The DT tutor Tuba Ozkan helped me to find the solution by sending a directly a request to an API using this tutorial: https://techtutorialsx.com/2016/07/17/esp8266-http-get-requests/

We worked with ipstack.com API

Successful Geolocation code: https://drive.google.com/open?id=156_87Qrz2c00j9cT9bkYj60L_-yi_WCE

Then the challenge was to make the received Json data readable to Arduino and to change variables according to the receive data. I followed the Arduino tutorial for Json using the ArduinoJson library: https://arduinojson.org/example/string/.

Successful Json parsed Geolocation code: https://drive.google.com/file/d/1Sq2qMVS3DY90_1roXLvza4xzuL75taWk/view?usp=sharing

At this point the main functionality was ready and I started to work on how to visualize the data. The first thing was to create a light feedback. To add a led light is very simple but I found out that how to define a pin is in my module is different than how to do it in Arduino, they need to be defined at the beginning of the code.

Following that, I started to work on the live drawing. My original idea was to have a custom laser projector that would display the signal positions over a photosensitive paper, which would be developed after a period of time, condensing the traveled positions over time. I realized that in the timeframe it was not possible to achieve this task so I decided in the meantime to work with a consumer projector connected to a mini mac running Processing. I then started to work on connecting the two software. I worked with this tutorial: https://learn.sparkfun.com/tutorials/connecting-arduino-to-processing

I received many errors until I found out that Processing would not receive Arduino’s data if its serial monitor was open because the connection to Processing and to the serial monitor is through the same port.

After I managed to connect the two platforms I realized Processing was receiving more data that supposedly Arduino was sending. I was very frustrating until I realized that the Serial.println function was not only helping me see what was going on in the serial monitor but it was also sending data to Processing. I erased or commented all the Serial.println functions and used a Serial.write function to store the variables and sending them to Processing.

Once the data was successfully received, I observed that negative coordinate numbers were translated to positive. I could not just invert the numbers but had to work with the coordinates numbers logic and create a different equation for each of the four categories of coordinates numbers (latitude positive, latitude negative, longitude positive, and longitude negative) so they are correctly placed in Processing canvas starting from the 0,0 position instead of the canvas’ center. I also had to convert the positions in Processing so they adapt proportionally to the canvas size.

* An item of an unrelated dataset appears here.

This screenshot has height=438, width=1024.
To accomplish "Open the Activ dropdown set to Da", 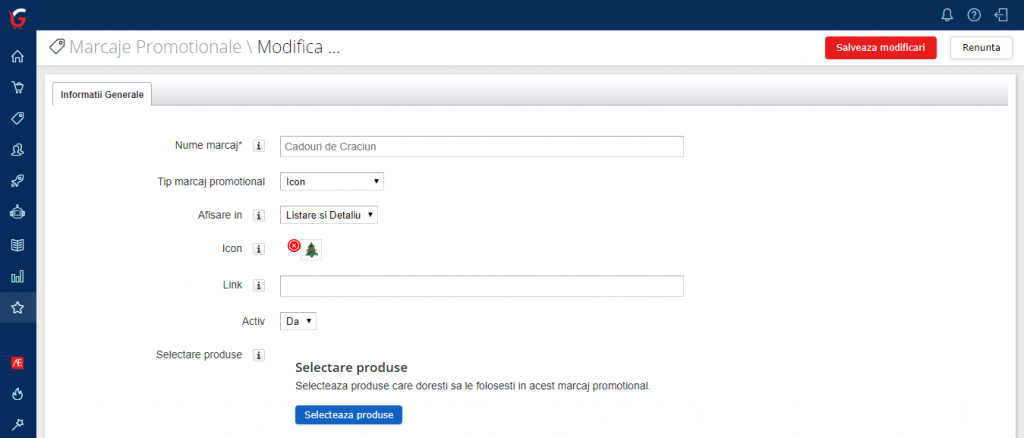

The sculpture design process was held simultaneously to the coding development. The size and materiality of the box containing the device was designed to contain all the elements that would go inside it.

For the material design decisions, three matters were considered. The first is the low volume of the piece. In order to contrast with the incommensurable size of the Internet infrastructure, I wanted to create a minimalistic experience, a work that would not scream but whisper.

The second one is the bodily size. Measuring 5.9 feet tall and 11 inches on side and depth, the sculpture relates to the body in the exhibition space. This relation aims to reflect on the human desire for connection and on the singular perspective by which the Internet is being mapped in the work.

Lastly, I wanted to engage with the art mediums and historical materiality. The decision to make a drawing projected over a fine arts paper is result to that.

Once I got the sculpture ready and the esp8266 functioning I started the playtest process in the installation space. In this process the size of the drawing, the color of the paper, and the location of the sculpture in the space where decided.

Looking into the future, I plan to work on the custom laser projector and I want to test it on a photosensitive paper in order to create condensed portraits of the Internet infrastructure.